第45話 番外編 現代パロ



 私は愛里衣。都心のとあるお嬢様私立中学の3年生ですわ。兄弟は5つ上の兄と同級生の姉がいます。兄の名前は義留ぎる、姉の名前は朱里亜じゅりあと言いますの。


 我が家は朝からバタバタです。お父様は忙しくてほとんど家に帰ってきませんし、お母様は夜通し部屋に篭って韓流ドラマを見ています。

 お手伝いさんの酢雨斬すうざんがくるのは10時から。つまり登園前のこの時間はとてもバタバタなのです。

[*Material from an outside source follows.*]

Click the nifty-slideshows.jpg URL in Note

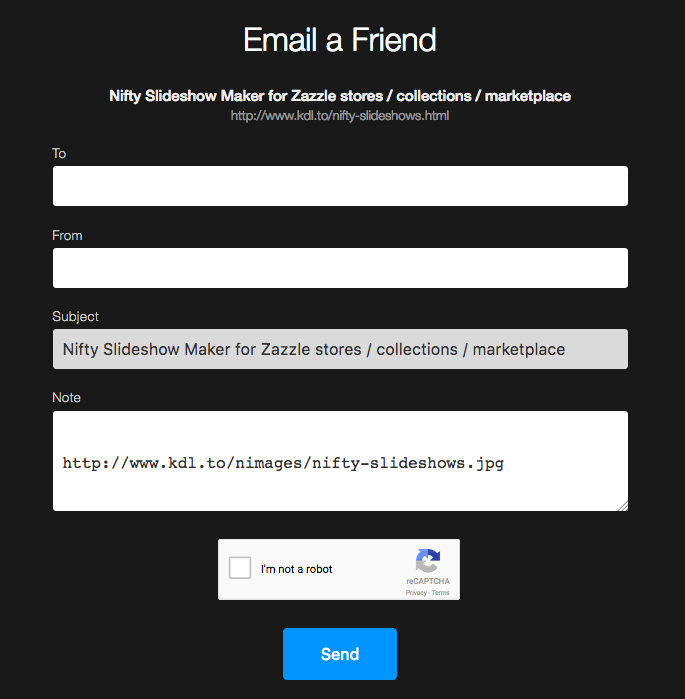[x=282, y=463]
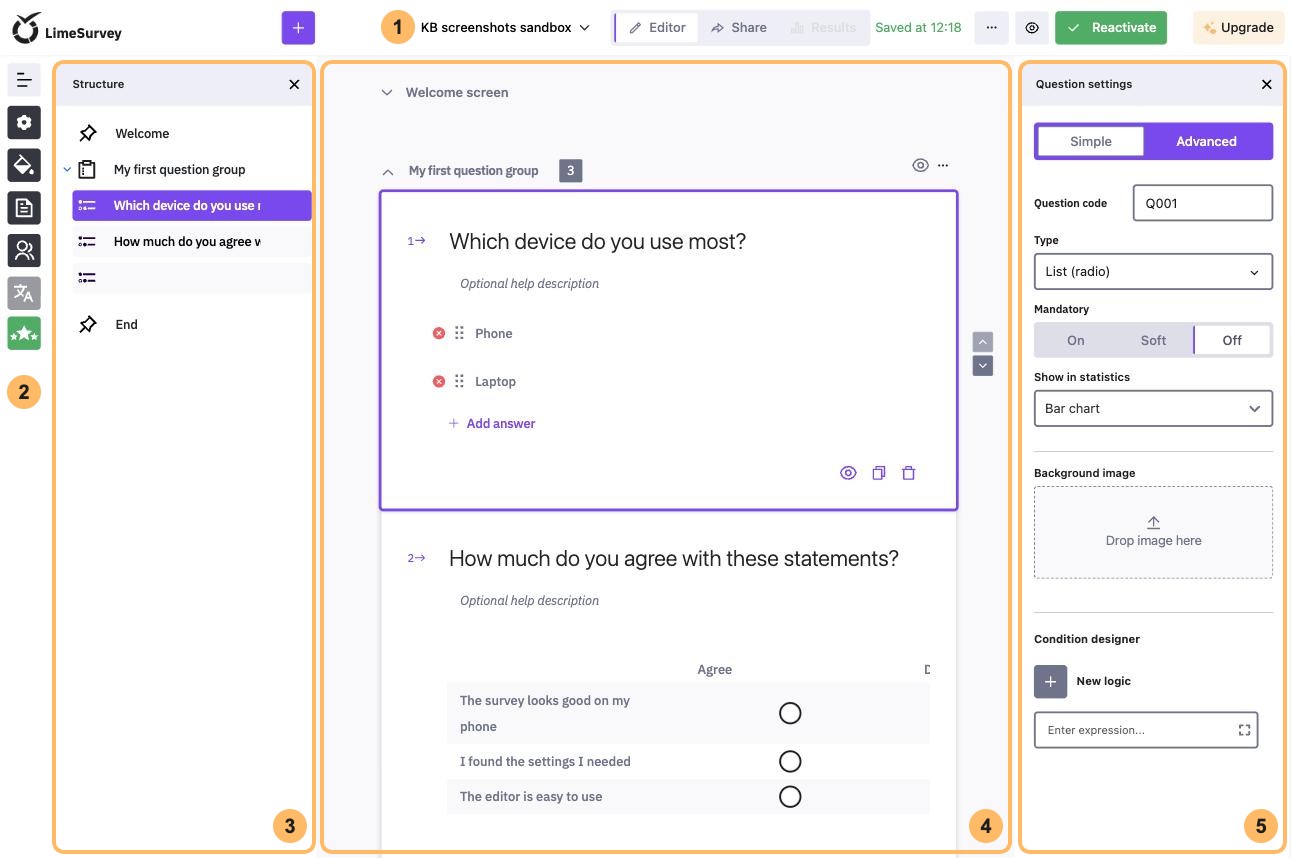Open the theme paint bucket icon
The image size is (1291, 858).
coord(24,165)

 時間通りに炊き上げてくれた炊飯ジャーにホッとしながらも、味噌汁に仕上げのワカメを入れます。目玉焼きはひとつ壊れてしまったけど、これは私が食べるから大丈夫ね‥!


「ふわぁ‥‥愛里衣、おはよう‥」


「おはようございますお姉様!って!!!なんですの!それ!!」


 見慣れたセーラー服に身を包む朱里亜。その両肩は異常なほどに出っ張っております。


「あ、あのね‥テレビで言ってたんだけど、流行って時代を超えてまた回ってくるみたいで、その‥‥どうかな、肩パッド」


 私は発狂しながら朱里亜の肩からパッドを外しました。朱里亜は寝癖をつけたまま、私にされるがままです。本当今日もポンコツなんだからっっ!!昨日突然パラパラを踊り出して満面の笑みを見せつけられた時には心臓が止まるかと思いましたわ!!


「だ、だめだった‥?」


「‥お姉様、まず流行の最先端を狙う前に一般常識と世間の目というものを身につけた方がいいと思いますわ!そのまま登校していたら笑い者にされますしネットにアップされますわよ!本当我が脳乱度のうらんど家のことを少しは考えてくださいませ!!!!」


 はぁはぁと肩で息をする私は、コンロから嫌な音がすることに気が付きました。


 じゅうううっと吹きこぼれた音がして、味噌汁から煙が上がっています。


「ぎゃああ!酵素ぉぉお!!!」





 私は今日も朝から疲れました。極め付けはこれです。

朝ごはんを食べ終えた後に届いたライン‥送信者は列屑れっくす先輩‥


「‥‥なんなのよこのペルシャ猫!!!!!」


 突然のペルシャ猫スタンプです。文章はありません。スタンプのみです。毛を逆立てたブチギレ顔のペルシャ猫。


ーーごめん間違った٩(๑❛ᴗ❛๑)۶


 と直ぐ立て続けにラインが届きましたが、何をどう間違えたらペルシャ猫のスタンプを送ってくるんでしょうか。というかこのスタンプ280円もするじゃないの!購入しているその神経が信じられないわ!!


「愛里衣、学校‥行こう?」


「え、ええ」


 兄はいつの間にか大学に行ったようですね。朝ごはんもいつの間にかぺろっと食べ終えていたようですし。


 鏡を見て最終確認をして玄関へと向かいます。


「っ!!お兄様‥‥今日はペットボトルのゴミの日なのに!!!玄関にゴミをまとめて置いてあるっていうのに何で忘れるわけ?!阿呆なの?!阿呆なんですの?!」


「お、落ち着いて愛里衣‥!私、ゴミ運ぶから‥!」


「あいつっっ、ゴミ捨てくらいしか家のことしてないくせにぃっっっ!!」



 毎朝がドタバタの脳乱度家の一幕なのでした。